На дворе ночь. В окнах Мадины так и не зажегся свет. Страшно, наверно, ей
одной, раз отца дома нет, горюет, думая о братишках. «Выйду-ка, посижу у
ворот, решила Фаузия, — оберегу избу Мадины до рассвета от дурных глаз и
дурных снов...»
* * *
Хашим, завершив свои дела в райцентре, не стал ждать попутной подводы в
сторону Тиряклов, отправился домой пешком, хотя время уже перевалило за
полдень. Было отчего торопиться, хотелось поскорей обрадовать Мадину. Сейчас
он восстанавливал в памяти подробности сегодняшнего разговора с
Камалетдиновым, и хорошо было у него на душе.

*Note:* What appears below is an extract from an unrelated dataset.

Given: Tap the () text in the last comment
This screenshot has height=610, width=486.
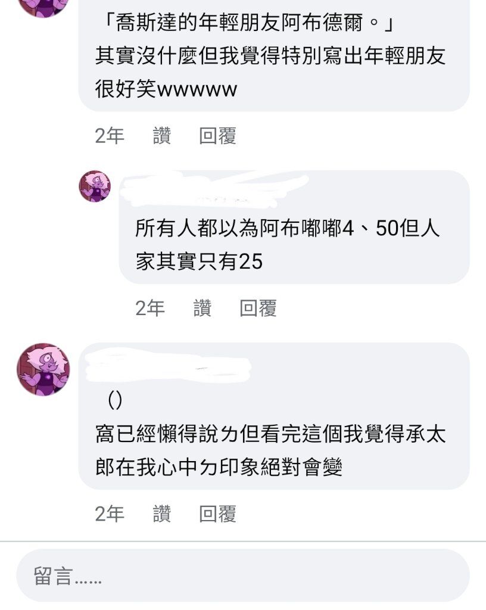Looking at the screenshot, I should coord(115,400).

— Поздравляю, Хашим, — сказал председатель райисполкома, — подняли мы
касающиеся тебя и твоей семьи бумаги, никакого долга перед государством у
тебя не было. Исполком принял решение вернуть вам конфискованную корову,
можешь потребовать и приплод за три года. А на Ихсанбая заведено уголовное
дело...
Если отобранная корова приносила каждый год по телочке, то выходит, что
Хашим может получить три коровы. Да зачем ему столько! Мальчишкам хватит
молока и от одной. Но раз выпало так, он возьмет две, старую продаст, на
вырученные деньги оденет-обует Мадину с мальцами. Затем приведет в порядок
родительский дом, и переселятся туда. Не жить же всю жизнь в соседстве с
Ихсанбаем. Хотя Камалетдинов и сказал, что на него заведено дело, лучше
держаться от него подальше. Даже убив змею, надо, говорят, остерегаться ее
яда.
И eще Камалетдинов сказал, что в Тиряклах может понадобиться новый
председатель сельсовета. Ты, сказал он, грамотен и русским языком владеешь,
как посмотришь, если предложим тебя? Не знай, не знай... Впрочем, чем он
хуже других? И пресного, и кислого в жизни отведал, во главе дела такой
человек, наверно, и нужен.
* * *
На обратном пути в райцентр Абдельахату встретился шагавший домой Хашим.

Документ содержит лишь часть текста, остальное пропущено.